Thursday, November 17, 2022

Healing From the 2016 Trauma


Over the last few years I've spent a lot of time reflecting on the fact that, in the weeks before the 2016 election, I assured my friends, "Don't worry. The same country that just elected Obama twice will never elect Donald Trump." Putting aside the fact that Hillary Clinton won the popular vote, I was completely and totally wrong.

The fact that so many Americans would vote for a narcissistic lying con man who spewed nothing but hate rocked my world. Perhaps it is overkill to call it trauma. But it shook me to my core and became the lens through which I viewed the next six years. This once optimistic, hopeful person became deeply cynical about the future of this country. I became dour and frightened.

While some of those reactions are still warranted, I feel like the 2022 election helped me turn the corner. For just one example, voters in Arizona not only rejected the narcissistic lying con woman Kari Lake. They also passed a referendum allowing undocumented immigrants to pay in-state tuition at local colleges and universities. One of the real border states didn't buy into the GOP's fear mongering about immigrants. 

Some of the healing I began to experience came with seeing Barack Obama on the campaign trail during the last days of this election. Take a look at what he said about Tudor Dixon, the Republican running against Governor Gretchen Whitmer.
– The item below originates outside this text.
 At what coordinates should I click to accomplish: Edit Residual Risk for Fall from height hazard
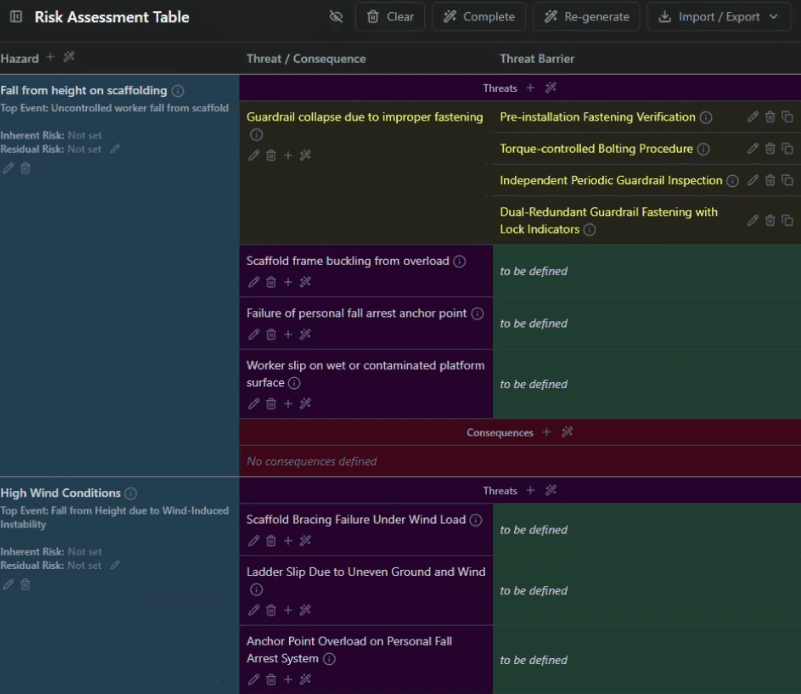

He did something similar while talking about Herschel Walker in Georgia.
That is vintage Obama. I was reminded of "Romnesia" in the final days of the 2012 election.

 

Less noticed was what he did to Sharon Angle in the 2010 election.

   

Watching Obama in those last few days before the 2022 election reminded me how I'd lost the ability to point and laugh at GOP absurdities. Trump's presidency made these extremists more scary than ridiculous. Obama had me laughing again.

As the results of the midterms started coming in, it also became clear that, under the leadership of Donald Trump, Republicans have lost the last three elections. Sure...they weren't all resounding defeats. But we're not likely to see any of those in the foreseeable future. Instead, we're in a period where small, incremental steps are the most likely pathway to change. 

Let me be clear: the threat to our democracy is still alive and well. The fear of that is not gone. But I'm not going to let the trauma of 2016 color my vision going forward. To paraphrase Cory Booker, "I'm done with letting these extremists steal my joy."

1 comment:

  1. I also became very cynical and angry after the 2016 election. It was a shock to have Trump as president but even more shocking at how far the authoritarian rabbit hole he dragged the country and ultimately how very close we came to a quasi-fascistic post democracy. Not that we're out of the woods but like you this election has helped alleviate those thoughts some for me. There's always a roughly 28% of the country chomping at the bit to give up democracy for authoritarianism. Maybe we'll shift to a more moderate political climate but I no longer feel secure that it will last. I can imagine a craven fevered ego right wing populist with enough intelligence in ways Trump was not, taking this country over the line. It's very difficult to know how to think about possible futures that are anything but challenging but maybe that's more honest than the denialism of neoliberal/conservative politics of the post war era.